■ **AIM OF THE EXERCISE**:
Turn the stretch of the records below, from the start through the line that contains "(101, 216).", into a numbered list, leaving out blank lines and pictures.

■ **SOURCE INFORMATION**:
-----

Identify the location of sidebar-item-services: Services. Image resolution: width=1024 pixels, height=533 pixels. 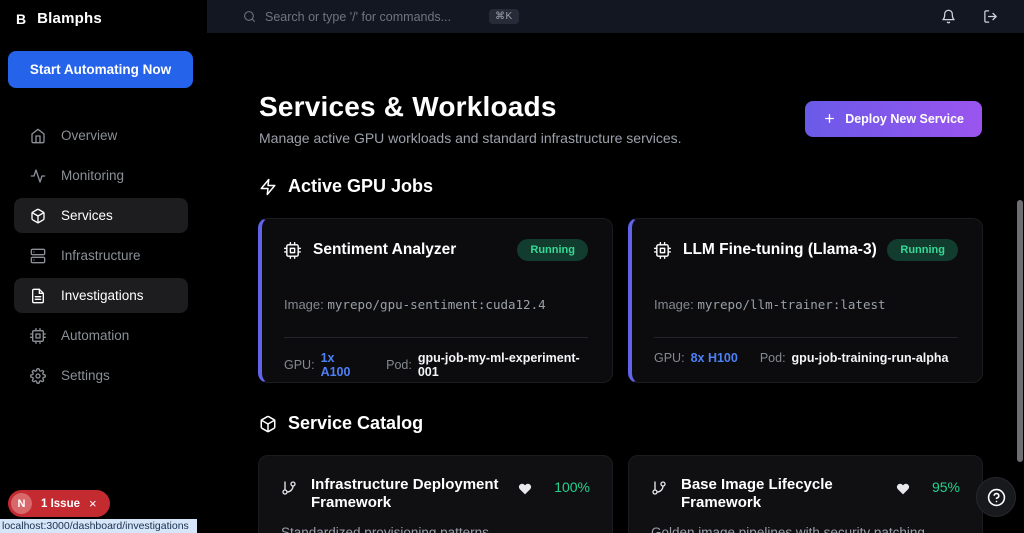
(101, 216).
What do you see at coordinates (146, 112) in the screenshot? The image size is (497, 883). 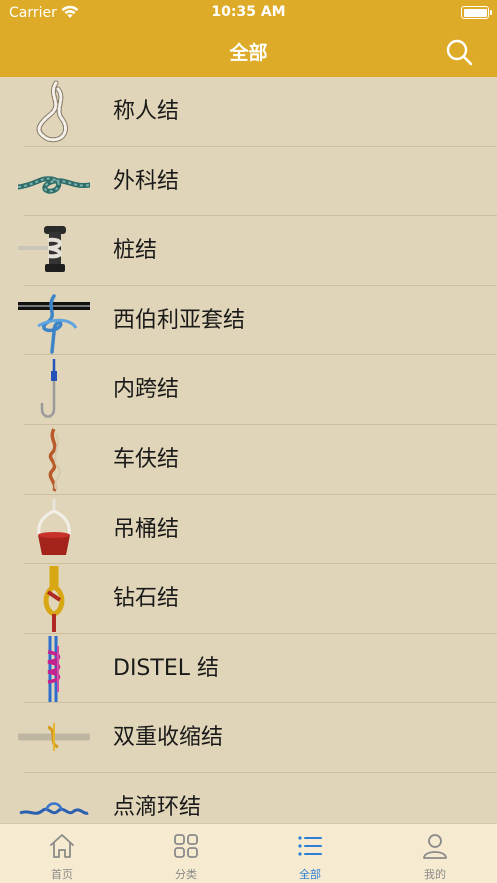 I see `list-item-label: 称人结` at bounding box center [146, 112].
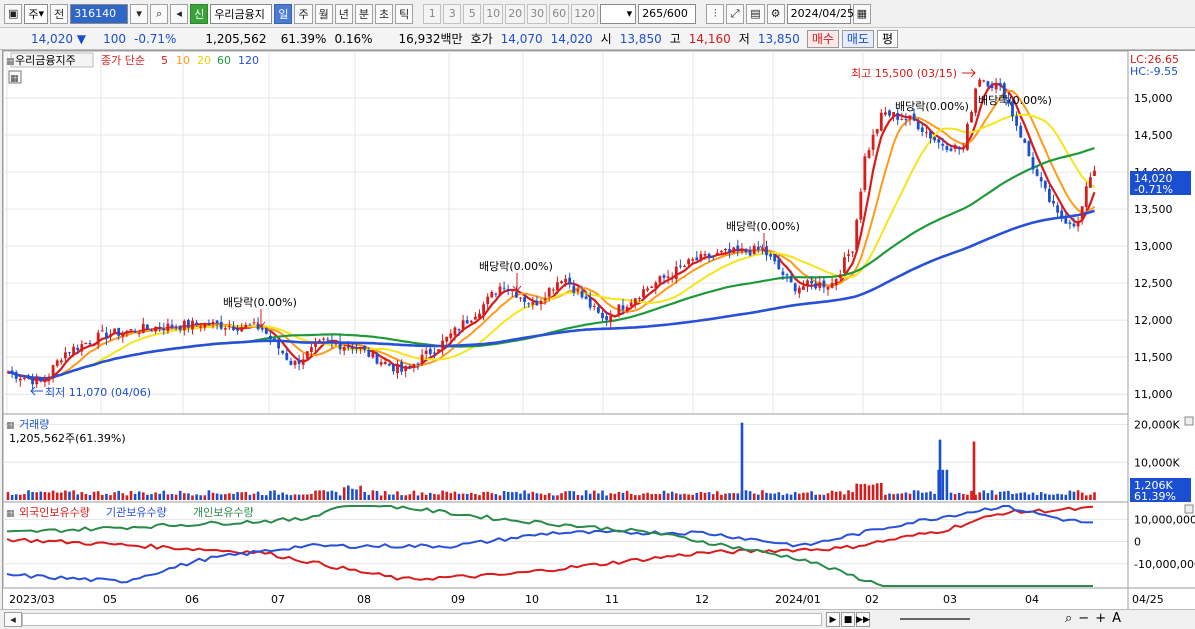 The width and height of the screenshot is (1195, 629). I want to click on prev-button: 전, so click(60, 14).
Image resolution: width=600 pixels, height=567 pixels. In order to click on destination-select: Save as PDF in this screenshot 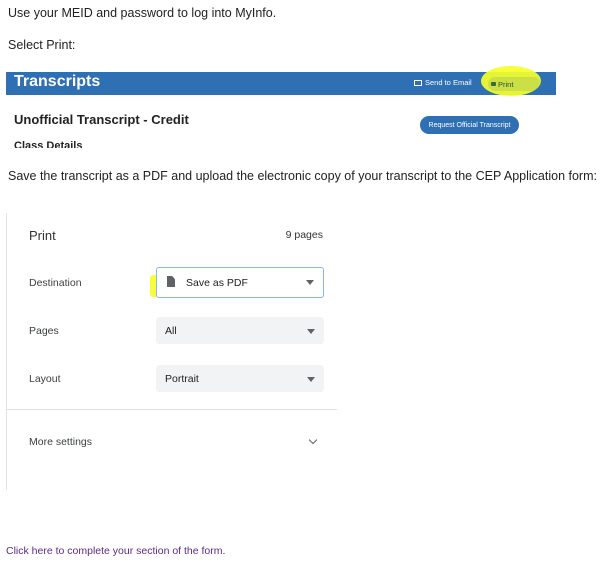, I will do `click(240, 282)`.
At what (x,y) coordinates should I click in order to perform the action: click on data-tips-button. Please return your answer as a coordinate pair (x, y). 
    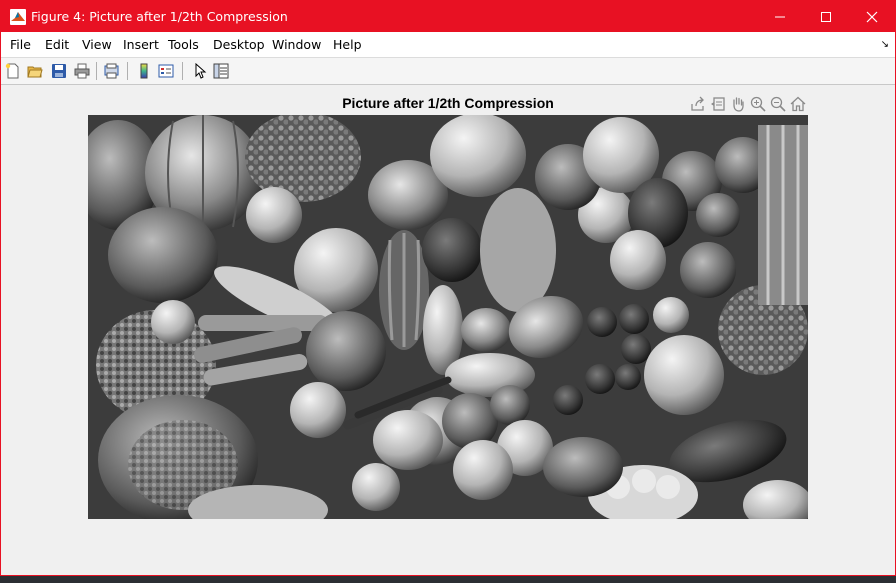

-----

■ **TASK RESULT**:
1. Identify the location of sidebar-item-services: Services. Image resolution: width=1024 pixels, height=533 pixels. 
2. (101, 216).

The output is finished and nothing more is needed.